Re: SPI_ERROR_CONNECT within pl/pgsql, PG 8.4

From
Frank van Vugt
Date:
Hi,

> I'm convinced that 8.3 has the same bug, in the sense that it could fail
> this way if it had to revalidate a cached plan.  Probably the reason you
> didn't see it before is that 8.4 has more conditions in which it will
> invalidate cached plans.

Ok

> In particular, is it possible that this
> failure occurs when you try to call a plpgsql function that has just
> been replaced via CREATE OR REPLACE FUNCTION?

Ah, you might be on to something here, we have a few patterns that match
that....

-----

When starting a certain wizard in our app, we need to keep track of complex
dependancies; in order to do this, we call a custom function called
'tree_amounts_blockade_setup', which basically executes the following steps:

- create temp table
- create index on that table
- create before trigger on that table based on an existing pgsql function
- create after trigger on that table based on another existing pgsql function

Now, if I look at the distribution of users running into this error today, it
looks like this:

      1 a
      1 b
      1 c
      1 d
      2 e
      3 f
      3 g
      3 h
      3 i
      4 j
      4 k
     10 l
     16 m
     16 n
     22 o
    120 p
    853 q

User 'q' is precisely the single user that would indeed use this 'wizard' the
most and therefor would call 'tree_amounts_blockade_setup' the most. It has to
be said though that the winner's score is a bit skewed, I verified this and it
turns out the specific user was happily ignoring all errors and continuing the
work (or at least trying to) without reconnecting ;)

-----

One other thing that comes to mind is the fact that we have functions that
when called should include certain temp tables when they exist. We can and do
check for existence of a temp table through something like

(SELECT 1 FROM information_schema.tables WHERE table_schema ~''pg_temp'' AND
table_name = ''t_creditor_address'')

but for this to work the temp schema has to exists. For this we 'cheat', every
user will create and drop a temp table once upon connecting to the database,
the function itself doublechecks and bails out IF NOT pg_my_temp_schema() > 0


> [ looks at CVS logs ... ]  Another case that will cause plan
> invalidation in 8.4 and not 8.3 is creating or dropping a schema.
> Do you do a lot of that?

Apart from the temp schema described above, we don't do that at all.

* SOURCE MATERIAL

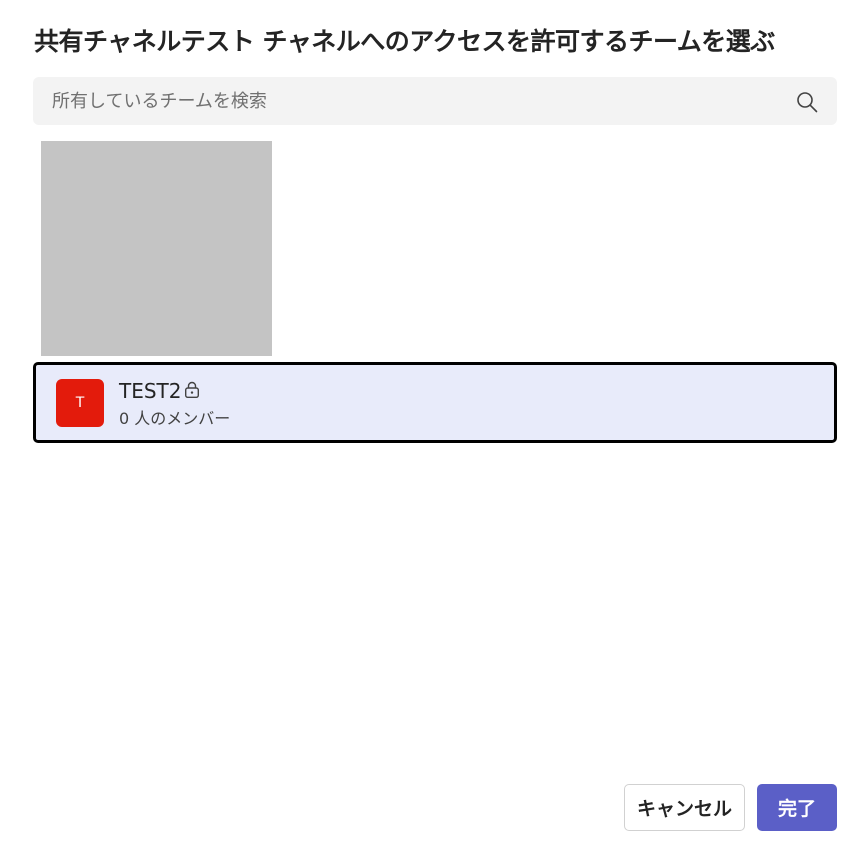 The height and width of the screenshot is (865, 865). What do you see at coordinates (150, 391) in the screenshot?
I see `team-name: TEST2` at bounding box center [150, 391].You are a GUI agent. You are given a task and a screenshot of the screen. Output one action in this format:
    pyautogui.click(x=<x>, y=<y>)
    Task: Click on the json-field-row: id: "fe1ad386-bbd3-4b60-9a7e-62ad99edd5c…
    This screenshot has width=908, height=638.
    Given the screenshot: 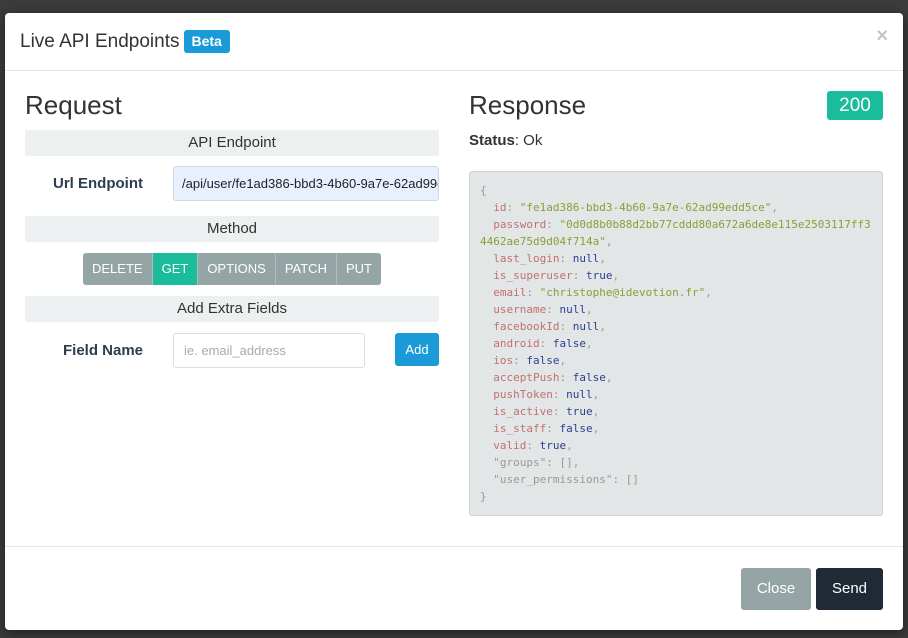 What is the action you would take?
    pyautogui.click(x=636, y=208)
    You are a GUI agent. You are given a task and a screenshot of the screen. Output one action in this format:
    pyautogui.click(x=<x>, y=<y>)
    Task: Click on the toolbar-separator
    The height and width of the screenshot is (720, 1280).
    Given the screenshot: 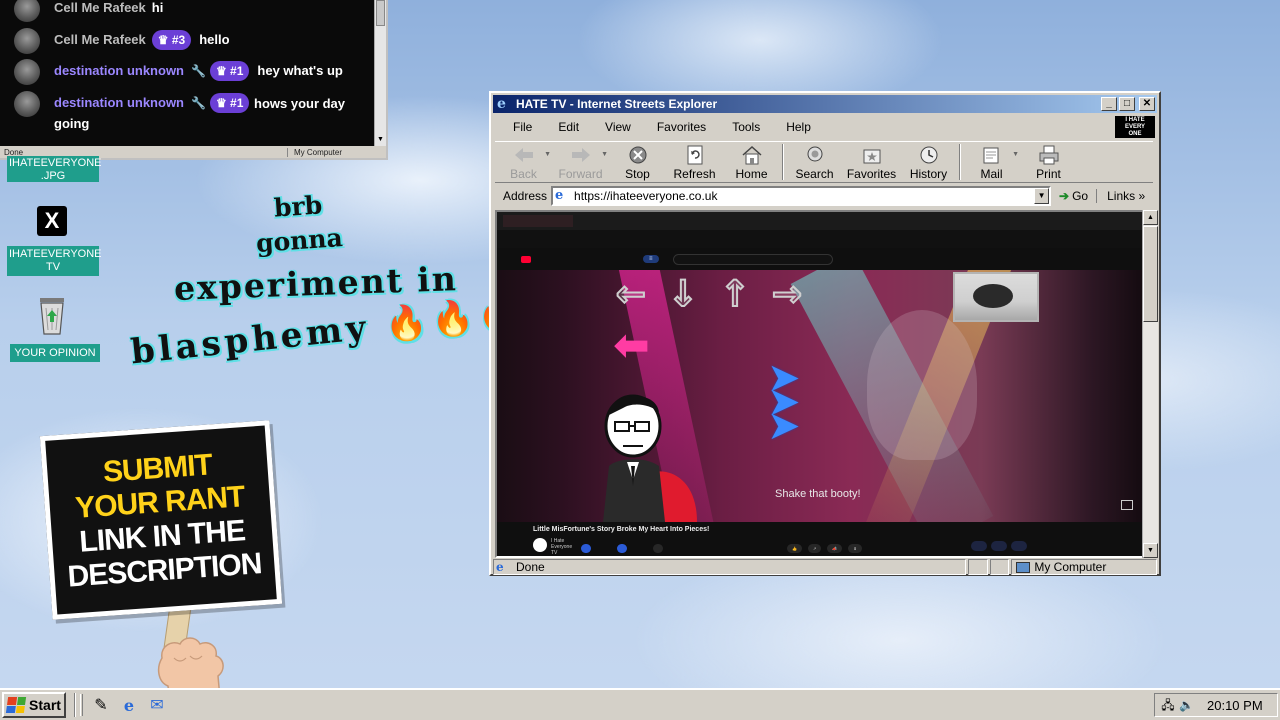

* ASSIGNED TASK 1
In the SPI_ERROR_CONNECT post, what does every user do once upon connecting to the database?
* ASSIGNED TASK 2
Please carry the SPI_ERROR_CONNECT post forward with the next part, picking up after its final sentence.
The entries aren't needed for anything here.

* EXPECTED ANSWER 1
Every user creates and drops a temp table once upon connecting to the database.

* EXPECTED ANSWER 2
==========

I'd also like to mention still our C-trigger..... :

- it starts of with three plan variables containing '0' and it uses
SPI_saveplan() to fill these with a cached plan

- the three underlying tables will never change structure during such a
session, so I expected these variables / plans to never change

- if these static SPIPlanPtr variables are non-zero, the cached plans will be
reused in a SPI_execute_plan() call

Now the docs of SPI_saveplan say the following:

"If one of the objects (a table, function, etc.) referenced by the prepared
plan is dropped or redefined, then future executions of SPI_execute_plan may
fail or return different results than the plan initially indicates. "


Given the fact that 8.4 invalidates plans much more often, this might become
tricky..... the 'SPI_execute_plan may fail' part can be handled, but I'm a bit
worried about the 'may return different results' part..... Is there a way to
determine (efficiently) that such a save plan has been invalidated?

Or maybe for the future: would a kind of guarded plan pointer be handy...?







--
Best,




Frank.

Re: SPI_ERROR_CONNECT within pl/pgsql, PG 8.4

From
Frank van Vugt
Date:
Hi,

> I think the attached patch will fix it for you.

Great, thanks!

I'll apply this tonight, will get back with results tomorrow.





--
Best,




Frank.

Re: SPI_ERROR_CONNECT within pl/pgsql, PG 8.4

From
Alvaro Herrera
Date:
Tom Lane wrote:

> I'm convinced that 8.3 has the same bug, in the sense that it could fail
> this way if it had to revalidate a cached plan.  Probably the reason you
> didn't see it before is that 8.4 has more conditions in which it will
> invalidate cached plans.  In particular, is it possible that this
> failure occurs when you try to call a plpgsql function that has just
> been replaced via CREATE OR REPLACE FUNCTION?

Do we have the stuff where an ANALYZE could invalidate cached plans?

--
Alvaro Herrera                                http://www.CommandPrompt.com/
The PostgreSQL Company - Command Prompt, Inc.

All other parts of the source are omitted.